Additionally this position will be a subject matter expert in application security and provide consultative services to the programming/development team through code-level remediation advice on potential application vulnerabilities that were identified through application security assessment and code review methodologies.

You must possess the ability to work independently and also as part of a collaborative team. Because WebEquity Solutions is a team based environment, it is vital that you work closely with not only our user stakeholders but others involved in development as well as our internal QA team to follow established coding standards and best practices.

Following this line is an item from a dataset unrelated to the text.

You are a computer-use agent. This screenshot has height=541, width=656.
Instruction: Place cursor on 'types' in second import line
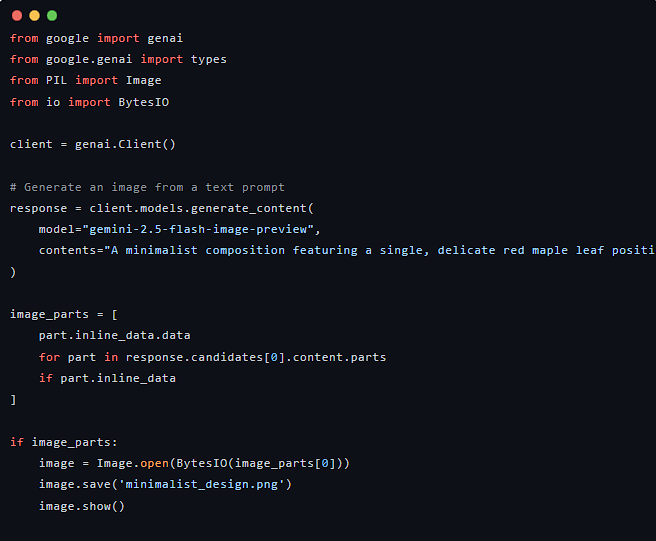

Our Information Security Specialists are provided direct access to customer financial data and must treat and maintain such data with complete confidentiality to ensure ongoing regulatory compliance.

Responsibilities:

  • Delivering centralized application security services.
  • Providing dedicated security functions in accordance to the needs, risk level, and plans provided by the WebEquity Solutions corporate security plan.
  • Managing the risk posture, regulatory compliancy assurance, and the coordination of security plans in conjunction with the Senior Director of Risk Management.
  • Monitor, schedule and communicate information security tasks, events and trends.
  • Identification, monitoring and reporting of risk items to the Senior Director of Risk Management.
  • Development and reporting of key metrics.
  • Documentation of the application security program (Secure Coding Policies, Security Guidelines, Best Practices, Checklists, etc.).
  • Mentorship and guidance to business security champions and other security analysts.
  • Performs other related duties as assigned.

Requirements:

  • Bachelor’s degree in Information Assurance, Information Security, Information Systems or related field preferred
  • Information Security certifications and Security Product Certifications are desirable.
  • 6+ years information security experience in a large and complex business environment.
  • 3+ years’ experience identifying and remediating application security risks as part of vulnerability assessments and remediation programs.
  • Strong knowledge of the development of application security assessment and code review methodologies.
  • Strong knowledge of application security vulnerabilities, remediation and mitigation techniques, and secure coding practices.
  • Working knowledge of automated application security scanning tools such as WhiteHat Sentinel or other similar commercial solutions.
  • Working knowledge of manual assessment tools, automation scripts and other commercial and open source tools is preferred.
  • Strong analytical skills to troubleshoot technical problems and determine resolution.
  • Strong knowledge of web technologies (.ASP, .NET, Java)
  • Exposure to Application Security Maturity Models.
  • Collaborates effectively with cross-functional entities across the enterprise.
  • Organizational direction, time management, problem-solving, prioritization, goal setting, leadership and motivation, negotiation, interpersonal relations, verbal/written communications and human resource management.

Employee Benefits:

GSG is excited to offer its consultants excellent compensation and a robust option of benefits which include comprehensive medical, dental, vision and prescription coverage. You will receive company-paid life insurance. In addition, we hope you will take advantage of eligible commuter benefits-like paying for work-related public transit and parking with pre-tax dollars. Save for your retirement with pre-tax contributions that go directly into your 401K. We also care about your pets with several options for pet insurance, discount card and prescriptions.

GSG’s Commitment to Diversity:

As a diverse-owned business, GSG is committed to creating a diverse workforce, and we are proud to be an equal opportunity employer. All qualified applicants will receive consideration for employment without regard to race, color, religion, gender, gender identity or expression, sexual orientation, national origin, genetics, disability, age, or veteran status.